▶ _SUPPLIED ENTRIES_

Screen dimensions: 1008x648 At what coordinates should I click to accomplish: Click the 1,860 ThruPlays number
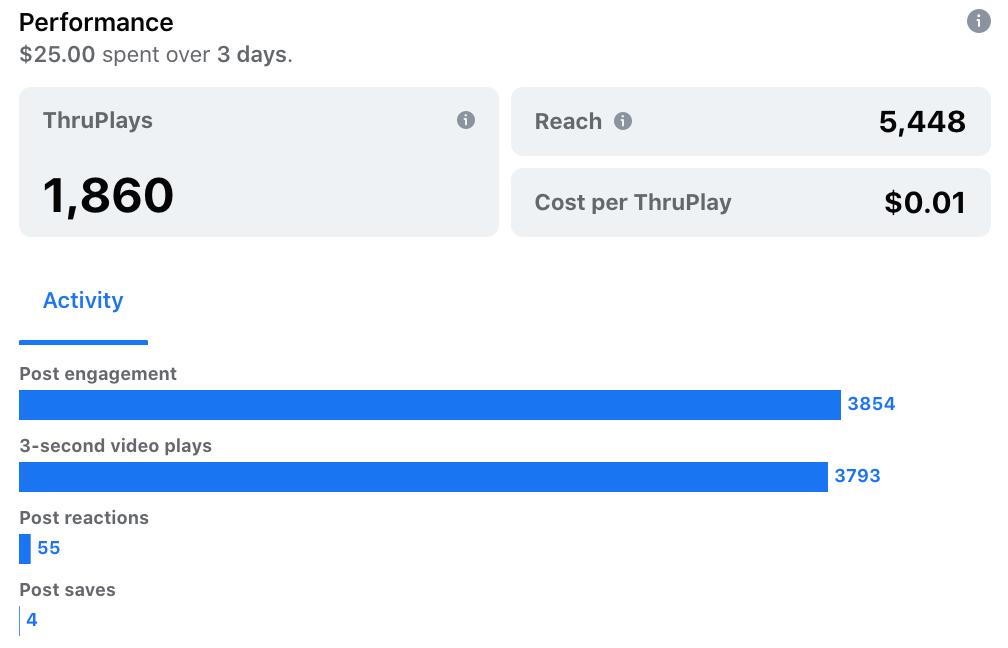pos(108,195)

==

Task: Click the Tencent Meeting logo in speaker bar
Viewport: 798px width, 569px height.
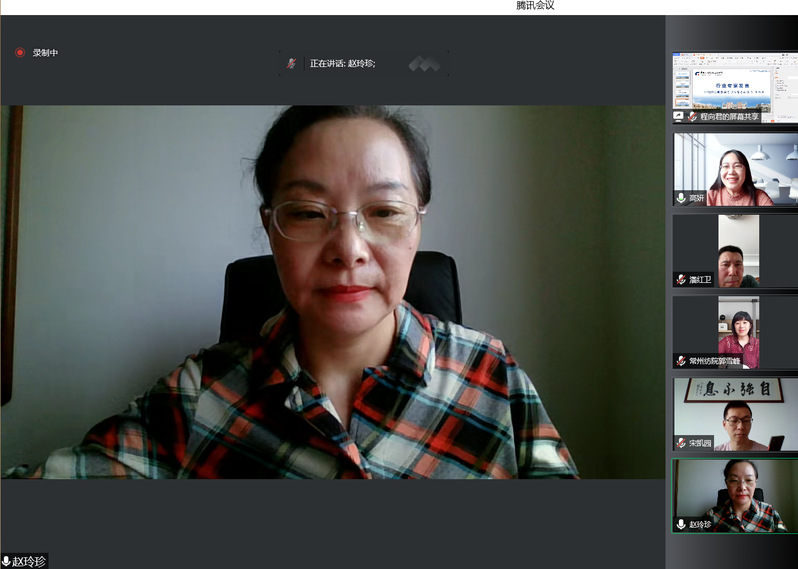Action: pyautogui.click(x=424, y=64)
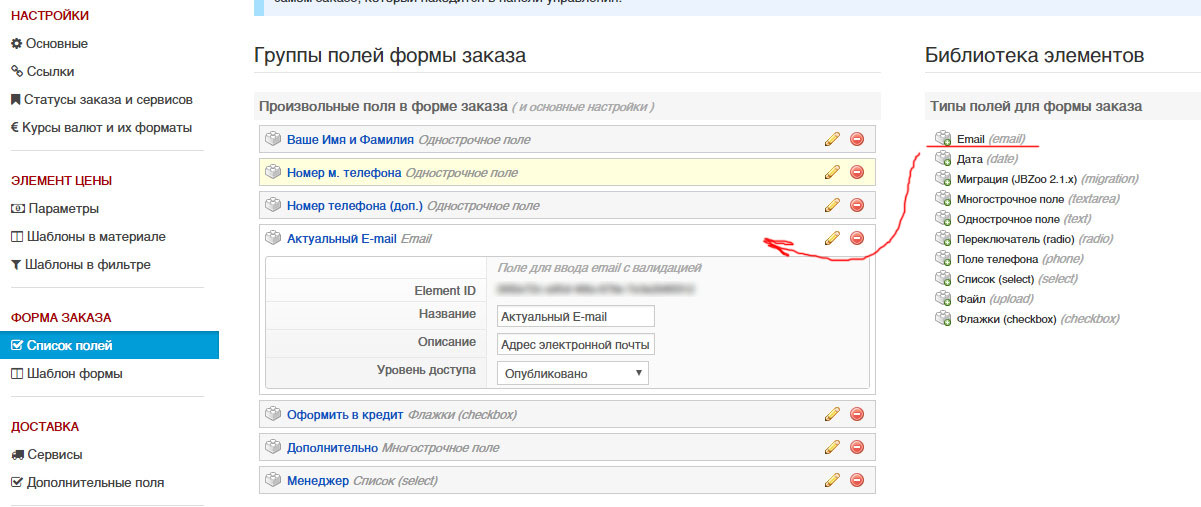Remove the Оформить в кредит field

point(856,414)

▶ _PROBLEM_
Copy out word for word everything above, from the line that contains "Task: Click the" down to the line that contains "point(856,414)", with both of those lines included. Leave the pictures out.

▶ _REPLY_
Task: Click the Tencent Meeting logo in speaker bar
Viewport: 798px width, 569px height.
Action: pyautogui.click(x=424, y=64)
Remove the Оформить в кредит field

point(856,414)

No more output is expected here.